GIVEN INSTRUCTION |
Edit the entries from the line containing "This screenshot has width=743, height=486." through the line containing "pos(819,274)", replacing "Submit blog article" with "Publish blog article" and leaving everything else the same. Return only those lines.

[start RECORDS TO PROCESS]

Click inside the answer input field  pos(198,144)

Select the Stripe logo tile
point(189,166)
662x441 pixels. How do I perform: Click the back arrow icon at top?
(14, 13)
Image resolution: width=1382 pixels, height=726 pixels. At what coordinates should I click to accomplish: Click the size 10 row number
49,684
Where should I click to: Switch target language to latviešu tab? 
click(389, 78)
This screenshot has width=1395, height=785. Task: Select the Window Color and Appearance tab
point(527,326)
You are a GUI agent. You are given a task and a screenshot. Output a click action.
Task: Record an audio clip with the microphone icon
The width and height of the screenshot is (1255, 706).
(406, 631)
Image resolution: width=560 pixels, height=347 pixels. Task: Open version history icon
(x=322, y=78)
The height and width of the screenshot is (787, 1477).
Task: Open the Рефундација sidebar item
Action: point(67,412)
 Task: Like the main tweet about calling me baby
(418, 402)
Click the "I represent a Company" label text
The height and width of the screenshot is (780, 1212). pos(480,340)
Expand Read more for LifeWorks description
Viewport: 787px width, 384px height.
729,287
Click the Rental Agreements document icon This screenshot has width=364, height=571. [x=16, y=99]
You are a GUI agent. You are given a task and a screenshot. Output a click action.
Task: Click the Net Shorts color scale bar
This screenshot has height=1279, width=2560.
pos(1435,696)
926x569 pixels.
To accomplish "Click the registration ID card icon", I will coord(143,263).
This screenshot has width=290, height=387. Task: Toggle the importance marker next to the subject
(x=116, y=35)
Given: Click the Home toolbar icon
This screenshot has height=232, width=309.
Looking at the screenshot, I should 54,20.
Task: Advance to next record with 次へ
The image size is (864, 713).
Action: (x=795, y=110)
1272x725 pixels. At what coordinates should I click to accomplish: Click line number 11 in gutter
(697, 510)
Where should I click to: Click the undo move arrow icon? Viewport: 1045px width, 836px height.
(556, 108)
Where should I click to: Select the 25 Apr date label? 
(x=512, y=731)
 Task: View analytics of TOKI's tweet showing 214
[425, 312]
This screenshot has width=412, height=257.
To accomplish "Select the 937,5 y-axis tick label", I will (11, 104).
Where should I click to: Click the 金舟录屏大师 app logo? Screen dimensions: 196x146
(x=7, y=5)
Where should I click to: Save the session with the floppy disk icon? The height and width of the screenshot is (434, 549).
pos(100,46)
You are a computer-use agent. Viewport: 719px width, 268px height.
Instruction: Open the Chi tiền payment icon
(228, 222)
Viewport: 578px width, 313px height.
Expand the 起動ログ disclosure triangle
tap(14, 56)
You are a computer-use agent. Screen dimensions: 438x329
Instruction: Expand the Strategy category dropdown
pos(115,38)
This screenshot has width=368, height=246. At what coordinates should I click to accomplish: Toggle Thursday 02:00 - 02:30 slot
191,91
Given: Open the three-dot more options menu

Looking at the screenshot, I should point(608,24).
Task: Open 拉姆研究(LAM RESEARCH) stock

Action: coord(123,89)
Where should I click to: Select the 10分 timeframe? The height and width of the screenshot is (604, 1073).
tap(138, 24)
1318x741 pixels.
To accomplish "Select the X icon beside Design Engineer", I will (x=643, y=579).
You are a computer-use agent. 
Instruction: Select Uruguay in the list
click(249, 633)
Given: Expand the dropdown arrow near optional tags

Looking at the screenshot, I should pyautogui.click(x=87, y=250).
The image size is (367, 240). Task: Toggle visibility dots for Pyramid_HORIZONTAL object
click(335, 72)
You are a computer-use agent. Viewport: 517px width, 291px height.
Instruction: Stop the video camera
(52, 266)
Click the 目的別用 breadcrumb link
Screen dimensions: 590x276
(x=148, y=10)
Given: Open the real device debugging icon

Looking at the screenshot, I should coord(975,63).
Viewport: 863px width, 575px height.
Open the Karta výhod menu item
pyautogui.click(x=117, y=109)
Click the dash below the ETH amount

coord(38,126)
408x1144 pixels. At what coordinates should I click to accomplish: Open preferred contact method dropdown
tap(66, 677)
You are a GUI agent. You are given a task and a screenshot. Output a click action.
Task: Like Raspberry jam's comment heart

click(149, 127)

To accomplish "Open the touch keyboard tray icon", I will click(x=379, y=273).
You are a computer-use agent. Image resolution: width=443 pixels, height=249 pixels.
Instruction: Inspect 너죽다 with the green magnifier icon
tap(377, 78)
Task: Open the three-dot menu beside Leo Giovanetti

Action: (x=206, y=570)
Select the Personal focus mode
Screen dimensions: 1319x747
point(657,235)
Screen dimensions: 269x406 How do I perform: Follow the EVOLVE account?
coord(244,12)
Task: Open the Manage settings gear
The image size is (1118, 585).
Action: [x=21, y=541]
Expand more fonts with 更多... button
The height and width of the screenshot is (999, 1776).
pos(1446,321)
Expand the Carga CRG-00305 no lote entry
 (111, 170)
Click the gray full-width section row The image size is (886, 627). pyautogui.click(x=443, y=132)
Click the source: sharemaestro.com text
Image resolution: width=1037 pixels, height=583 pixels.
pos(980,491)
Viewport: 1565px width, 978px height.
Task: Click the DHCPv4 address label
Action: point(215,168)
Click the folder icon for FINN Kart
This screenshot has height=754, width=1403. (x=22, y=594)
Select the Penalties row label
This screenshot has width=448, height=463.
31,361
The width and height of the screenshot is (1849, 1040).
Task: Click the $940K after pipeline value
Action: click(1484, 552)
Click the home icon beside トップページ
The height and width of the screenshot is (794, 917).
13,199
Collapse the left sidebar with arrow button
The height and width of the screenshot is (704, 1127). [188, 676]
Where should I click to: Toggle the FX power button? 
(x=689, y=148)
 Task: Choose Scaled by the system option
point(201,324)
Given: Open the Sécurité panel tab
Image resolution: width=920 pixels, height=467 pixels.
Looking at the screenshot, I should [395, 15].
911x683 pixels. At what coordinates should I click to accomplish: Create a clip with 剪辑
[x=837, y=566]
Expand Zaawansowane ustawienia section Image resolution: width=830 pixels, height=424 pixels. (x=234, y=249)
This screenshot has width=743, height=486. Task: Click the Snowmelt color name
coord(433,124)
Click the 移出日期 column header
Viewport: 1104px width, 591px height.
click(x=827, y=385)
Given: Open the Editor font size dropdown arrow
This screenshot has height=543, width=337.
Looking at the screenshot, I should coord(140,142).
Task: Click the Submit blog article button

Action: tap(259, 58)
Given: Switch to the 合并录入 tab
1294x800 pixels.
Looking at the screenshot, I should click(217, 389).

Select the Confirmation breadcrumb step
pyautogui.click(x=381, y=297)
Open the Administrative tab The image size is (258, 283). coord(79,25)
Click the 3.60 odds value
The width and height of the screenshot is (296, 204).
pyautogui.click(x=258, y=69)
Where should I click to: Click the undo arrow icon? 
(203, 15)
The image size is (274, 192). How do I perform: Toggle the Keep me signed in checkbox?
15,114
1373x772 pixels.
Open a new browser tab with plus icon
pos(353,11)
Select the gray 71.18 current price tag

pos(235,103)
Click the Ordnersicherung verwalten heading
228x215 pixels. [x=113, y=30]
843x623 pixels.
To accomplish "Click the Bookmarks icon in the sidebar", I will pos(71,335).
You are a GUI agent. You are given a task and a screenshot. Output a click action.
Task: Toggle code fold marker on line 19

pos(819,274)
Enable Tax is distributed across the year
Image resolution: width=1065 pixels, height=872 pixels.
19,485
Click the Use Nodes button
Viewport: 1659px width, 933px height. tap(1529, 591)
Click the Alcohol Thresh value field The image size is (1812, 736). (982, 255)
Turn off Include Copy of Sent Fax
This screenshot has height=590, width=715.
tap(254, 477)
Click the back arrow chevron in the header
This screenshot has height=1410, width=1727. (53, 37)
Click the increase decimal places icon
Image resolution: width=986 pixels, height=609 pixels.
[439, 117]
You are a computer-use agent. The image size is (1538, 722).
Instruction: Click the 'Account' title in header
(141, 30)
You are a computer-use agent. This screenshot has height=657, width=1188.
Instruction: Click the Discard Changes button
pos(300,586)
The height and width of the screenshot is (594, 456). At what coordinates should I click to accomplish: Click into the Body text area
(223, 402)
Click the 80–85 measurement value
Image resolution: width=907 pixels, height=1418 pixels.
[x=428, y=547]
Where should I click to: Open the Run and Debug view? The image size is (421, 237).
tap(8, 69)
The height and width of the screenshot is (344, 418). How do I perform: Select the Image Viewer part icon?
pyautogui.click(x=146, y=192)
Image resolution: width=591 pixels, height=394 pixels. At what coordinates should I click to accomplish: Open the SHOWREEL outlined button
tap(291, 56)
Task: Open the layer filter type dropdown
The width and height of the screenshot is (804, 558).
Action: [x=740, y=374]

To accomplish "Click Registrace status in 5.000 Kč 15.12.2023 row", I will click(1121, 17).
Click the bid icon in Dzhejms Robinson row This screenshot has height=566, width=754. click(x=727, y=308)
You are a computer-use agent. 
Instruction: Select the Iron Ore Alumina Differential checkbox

[end RECORDS TO PROCESS]

SOLUTION |
This screenshot has width=743, height=486. Task: Click the Snowmelt color name
coord(433,124)
Click the 移出日期 column header
Viewport: 1104px width, 591px height.
click(x=827, y=385)
Given: Open the Editor font size dropdown arrow
This screenshot has height=543, width=337.
Looking at the screenshot, I should coord(140,142).
Task: Click the Publish blog article button

Action: tap(259, 58)
Given: Switch to the 合并录入 tab
1294x800 pixels.
Looking at the screenshot, I should click(217, 389).

Select the Confirmation breadcrumb step
pyautogui.click(x=381, y=297)
Open the Administrative tab The image size is (258, 283). coord(79,25)
Click the 3.60 odds value
The width and height of the screenshot is (296, 204).
pyautogui.click(x=258, y=69)
Where should I click to: Click the undo arrow icon? 
(203, 15)
The image size is (274, 192). How do I perform: Toggle the Keep me signed in checkbox?
15,114
1373x772 pixels.
Open a new browser tab with plus icon
pos(353,11)
Select the gray 71.18 current price tag

pos(235,103)
Click the Ordnersicherung verwalten heading
228x215 pixels. [x=113, y=30]
843x623 pixels.
To accomplish "Click the Bookmarks icon in the sidebar", I will pos(71,335).
You are a GUI agent. You are given a task and a screenshot. Output a click action.
Task: Toggle code fold marker on line 19

pos(819,274)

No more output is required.